Consignes à suivre >>
(A) Relevez dans l'entretien tous les groupes et projets musicaux auxquels Bobby Wratten a participé.
(B) Rédigez la suite de l'entretien avec Bobby Wratten en commençant par sa réponse à la dernière question posée.

Texte de l'entretien >>
[Interview] Bobby Wratten (Lightning In A Twilight Hour, The Field Mice…) 1e partie

Bobby Wratten revient avec un second volet de son nouveau projet, Lightning In A Twilight Hour. Il était peut-être temps de revenir avec lui sur sa carrière avec The Field Mice et The Trembling Blue Stars, celle d’un musicien simplement et totalement dévouée à sa seule musique.

© Beth Arzy

Bobby Wratten, sans même le savoir, sans même peut-être le vouloir, a fait partie de ces artistes discrets à avoir inscrit une empreinte presque subliminale, presqu’invisible sur la Pop d’Aujourd’hui, sur son versant Dream Pop. Chainon manquant entre les effluves brumeuses des Cocteau Twins et l’annonce d’un Shoegaze dans sa dimension la plus apaisée, avec The Field Mice puis The Trembling Blue Stars, il a signé au sein de l’écurie mythique Sarah Records certains des plus grands disques de cette scène. Pour autant, sa musique n’est pas à ranger dans la catégorie des belles oeuvres du passé, au contraire, l’anglais continue de conjuguer le temps présent et d’imaginer le futur avec son nouveau projet, Lightning In A Twilight Hour. Cet homme qui s’efface derrière sa seule musique n’a jamais cessé d’explorer et de chercher. Il fallait bien s’attarder sur le parcours modeste et timide d’un grand artiste.

Bobby Wratten, vous revenez avec Lightning In A Twilight Hour, votre nouveau projet  et le premier véritable album du groupe, Overwintering six ans après un premier mini-album. Dans les années 90 er 2000, vous avez été très actif avec The Field Mice, Northern Picture Library et enfin Trembling Blue Stars. Vous vous faîtes plus rare depuis, pourquoi ?

Bobby Wratten : Tout d’abord, il s’agit en fait du deuxième album complet de Lightning in a Twilight Hour, Fragments of a Former Moon est sorti peu après le mini album que vous avez mentionné. Il y a également eu un EP qui a suivi et une sortie en cassette. Cependant, je comprends votre point de vue selon lequel les sorties ont ralenti. Lorsque j’ai commencé à faire des disques, on pouvait enregistrer en septembre et sortir en novembre, cette époque est révolue. Mais aussi, plus vous écrivez de musique, plus il faut de temps pour que de nouvelles idées apparaissent. Il y a la peur de la répétition et la recherche de nouveaux domaines. De plus, il semble qu’il faille plus de temps pour faire le plein. Pour nourrir son imagination et trouver de nouvelles inspirations, pour prendre en compte des éléments qui peuvent à leur tour conduire à de nouvelles créations.

Romantisme, tristesse, Twee Pop, autant d’images auxquelles l’on revient quand on pense à vos chansons Bobby Wratten. Considérez-vous cela comme des clichés trompeurs et que votre musique se situe ailleurs ?

Items extraits >>
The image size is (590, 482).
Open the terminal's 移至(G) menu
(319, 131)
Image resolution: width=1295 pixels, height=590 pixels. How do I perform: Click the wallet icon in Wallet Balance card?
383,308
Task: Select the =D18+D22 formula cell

Réponses par consigne >>
(A)
- Lightning In A Twilight Hour
- The Field Mice
- Northern Picture Library
- The Trembling Blue Stars

(B)
 Bobby Wratten : Définitivement romantique dans son sens le plus large, parfois triste mais, je l’espère, jamais Twee, que je considère toujours comme un terme péjoratif. Même si les gens ont essayé de récupérer le terme Twee, c’est un mot que je n’aime toujours pas. Je n’aime pas étiqueter quoi que ce soit, mais pour les besoins de cette question, je dirais que je fais de la musique pop underground, si ce n’est pas une contradiction dans les termes ! En général, les chansons se situent entre la musique pop et la musique expérimentale. Avec un peu de chance, je crée mon propre monde et c’est là que se situe la musique.

Pensez-vous qu’il y a quelque chose d’éminemment anglais dans votre musique ?

 Bobby Wratten : C’est une question à laquelle il est difficile de répondre. Au départ, je dirais oui en raison des références culturelles avec lesquelles j’ai grandi et de la musique que j’ai écoutée en grandissant, mais aussi parce que le fait d’être anglais ne peut qu’influer sur les paroles. C’est aussi l’endroit où je vis. Certaines choses seront toujours là, comme le changement des saisons. Si je vivais à Los Angeles, cela ne serait probablement pas aussi important. Mais le monde est tellement plus petit aujourd’hui et l’endroit où vous vivez ne limite pas votre accès à d’autres cultures et à la musique que vous entendez ou à tout autre facteur qui peut influencer la musique. Maintenant, c’est autant une question de goût que de ce à quoi vous avez accès. Il n’y a jamais eu d’influence du Rock And Roll dans ma musique. Je suis de cette génération qui croit encore que le Rock comme un mode de vie existe ! De plus, je chante avec mon propre accent. Pas d’accent du milieu de l’Atlantique.

J’aime l’idée que la musique et le lieu sont fortement liés. Shirley Collins n’est pas seulement une chanteuse anglaise, c’est une chanteuse du Sussex et certains morceaux de On Land de Brian Eno ne pourraient être qu’anglais avec leurs représentations de Lizard Point et Dunwich Beach. Comme je l’ai dit, c’est une question difficile car il n’y a pas de réponse unique.

Dans la chronique que j’ai écrite sur le disque, je dis que quelque part (sans rien de péjoratif), vous faîtes du neuf avec du vieux. Je m’explique, j’ai un peu l’impression que comme un peintre, vous travaillez depuis vos débuts toujours les mêmes obsessions et les mêmes textures musicales. Qu’en pensez-vous ?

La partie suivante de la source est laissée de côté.